* SUPPLIED MATERIAL:
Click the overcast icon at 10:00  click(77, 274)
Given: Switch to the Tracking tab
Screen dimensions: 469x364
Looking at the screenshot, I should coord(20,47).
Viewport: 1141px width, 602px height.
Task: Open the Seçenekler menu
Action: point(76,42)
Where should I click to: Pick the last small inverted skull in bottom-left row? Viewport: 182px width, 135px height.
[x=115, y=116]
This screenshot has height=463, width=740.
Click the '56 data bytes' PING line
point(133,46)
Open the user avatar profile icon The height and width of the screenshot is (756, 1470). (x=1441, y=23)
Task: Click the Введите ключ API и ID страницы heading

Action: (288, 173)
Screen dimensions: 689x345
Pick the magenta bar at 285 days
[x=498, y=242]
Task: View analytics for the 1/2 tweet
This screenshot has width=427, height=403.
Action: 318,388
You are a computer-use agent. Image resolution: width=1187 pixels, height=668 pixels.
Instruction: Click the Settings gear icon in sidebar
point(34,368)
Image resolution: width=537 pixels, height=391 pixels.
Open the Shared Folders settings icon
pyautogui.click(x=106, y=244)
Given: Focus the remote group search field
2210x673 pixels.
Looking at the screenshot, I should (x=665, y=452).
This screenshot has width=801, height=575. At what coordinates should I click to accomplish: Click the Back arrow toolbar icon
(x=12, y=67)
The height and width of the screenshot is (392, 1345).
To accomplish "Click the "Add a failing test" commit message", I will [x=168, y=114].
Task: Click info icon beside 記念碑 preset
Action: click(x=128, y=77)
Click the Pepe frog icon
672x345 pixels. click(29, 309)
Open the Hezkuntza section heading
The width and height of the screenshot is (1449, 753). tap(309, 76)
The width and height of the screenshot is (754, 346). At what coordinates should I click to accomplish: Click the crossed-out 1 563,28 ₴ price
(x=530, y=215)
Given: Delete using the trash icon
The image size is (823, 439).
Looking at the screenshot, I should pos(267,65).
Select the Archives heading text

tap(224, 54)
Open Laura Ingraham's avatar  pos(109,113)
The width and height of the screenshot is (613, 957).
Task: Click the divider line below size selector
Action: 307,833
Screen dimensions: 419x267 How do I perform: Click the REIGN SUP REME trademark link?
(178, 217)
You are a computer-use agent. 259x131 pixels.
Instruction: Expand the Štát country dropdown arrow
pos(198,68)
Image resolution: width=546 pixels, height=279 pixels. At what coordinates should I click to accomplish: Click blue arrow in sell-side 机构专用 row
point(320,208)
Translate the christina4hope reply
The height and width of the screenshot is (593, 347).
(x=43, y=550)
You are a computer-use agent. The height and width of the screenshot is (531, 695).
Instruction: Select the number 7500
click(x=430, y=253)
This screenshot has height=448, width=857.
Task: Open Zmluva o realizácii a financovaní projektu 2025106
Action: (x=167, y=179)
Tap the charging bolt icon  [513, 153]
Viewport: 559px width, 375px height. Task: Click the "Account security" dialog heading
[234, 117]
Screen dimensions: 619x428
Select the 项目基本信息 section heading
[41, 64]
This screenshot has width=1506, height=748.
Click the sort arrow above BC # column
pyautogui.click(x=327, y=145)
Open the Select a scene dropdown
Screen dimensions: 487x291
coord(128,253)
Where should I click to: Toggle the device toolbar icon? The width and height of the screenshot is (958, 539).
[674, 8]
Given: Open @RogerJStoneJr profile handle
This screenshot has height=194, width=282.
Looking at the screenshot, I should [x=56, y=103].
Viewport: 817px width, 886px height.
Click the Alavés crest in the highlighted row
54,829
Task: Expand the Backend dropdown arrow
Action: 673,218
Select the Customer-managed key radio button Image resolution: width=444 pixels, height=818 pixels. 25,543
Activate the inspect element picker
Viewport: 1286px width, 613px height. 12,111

* THE PROBLEM: Output every line from the records, exactly as written.

* EXERCISE RESULT:
Click the overcast icon at 10:00  click(77, 274)
Given: Switch to the Tracking tab
Screen dimensions: 469x364
Looking at the screenshot, I should coord(20,47).
Viewport: 1141px width, 602px height.
Task: Open the Seçenekler menu
Action: point(76,42)
Where should I click to: Pick the last small inverted skull in bottom-left row? Viewport: 182px width, 135px height.
[x=115, y=116]
This screenshot has height=463, width=740.
Click the '56 data bytes' PING line
point(133,46)
Open the user avatar profile icon The height and width of the screenshot is (756, 1470). (x=1441, y=23)
Task: Click the Введите ключ API и ID страницы heading

Action: (288, 173)
Screen dimensions: 689x345
Pick the magenta bar at 285 days
[x=498, y=242]
Task: View analytics for the 1/2 tweet
This screenshot has width=427, height=403.
Action: 318,388
You are a computer-use agent. Image resolution: width=1187 pixels, height=668 pixels.
Instruction: Click the Settings gear icon in sidebar
point(34,368)
Image resolution: width=537 pixels, height=391 pixels.
Open the Shared Folders settings icon
pyautogui.click(x=106, y=244)
Given: Focus the remote group search field
2210x673 pixels.
Looking at the screenshot, I should (x=665, y=452).
This screenshot has width=801, height=575. At what coordinates should I click to accomplish: Click the Back arrow toolbar icon
(x=12, y=67)
The height and width of the screenshot is (392, 1345).
To accomplish "Click the "Add a failing test" commit message", I will [x=168, y=114].
Task: Click info icon beside 記念碑 preset
Action: click(x=128, y=77)
Click the Pepe frog icon
672x345 pixels. click(29, 309)
Open the Hezkuntza section heading
The width and height of the screenshot is (1449, 753). tap(309, 76)
The width and height of the screenshot is (754, 346). At what coordinates should I click to accomplish: Click the crossed-out 1 563,28 ₴ price
(x=530, y=215)
Given: Delete using the trash icon
The image size is (823, 439).
Looking at the screenshot, I should pos(267,65).
Select the Archives heading text

tap(224, 54)
Open Laura Ingraham's avatar  pos(109,113)
The width and height of the screenshot is (613, 957).
Task: Click the divider line below size selector
Action: 307,833
Screen dimensions: 419x267 How do I perform: Click the REIGN SUP REME trademark link?
(178, 217)
You are a computer-use agent. 259x131 pixels.
Instruction: Expand the Štát country dropdown arrow
pos(198,68)
Image resolution: width=546 pixels, height=279 pixels. At what coordinates should I click to accomplish: Click blue arrow in sell-side 机构专用 row
point(320,208)
Translate the christina4hope reply
The height and width of the screenshot is (593, 347).
(x=43, y=550)
You are a computer-use agent. The height and width of the screenshot is (531, 695).
Instruction: Select the number 7500
click(x=430, y=253)
This screenshot has height=448, width=857.
Task: Open Zmluva o realizácii a financovaní projektu 2025106
Action: (x=167, y=179)
Tap the charging bolt icon  [513, 153]
Viewport: 559px width, 375px height. Task: Click the "Account security" dialog heading
[234, 117]
Screen dimensions: 619x428
Select the 项目基本信息 section heading
[41, 64]
This screenshot has width=1506, height=748.
Click the sort arrow above BC # column
pyautogui.click(x=327, y=145)
Open the Select a scene dropdown
Screen dimensions: 487x291
coord(128,253)
Where should I click to: Toggle the device toolbar icon? The width and height of the screenshot is (958, 539).
[674, 8]
Given: Open @RogerJStoneJr profile handle
This screenshot has height=194, width=282.
Looking at the screenshot, I should [x=56, y=103].
Viewport: 817px width, 886px height.
Click the Alavés crest in the highlighted row
54,829
Task: Expand the Backend dropdown arrow
Action: 673,218
Select the Customer-managed key radio button Image resolution: width=444 pixels, height=818 pixels. 25,543
Activate the inspect element picker
Viewport: 1286px width, 613px height. 12,111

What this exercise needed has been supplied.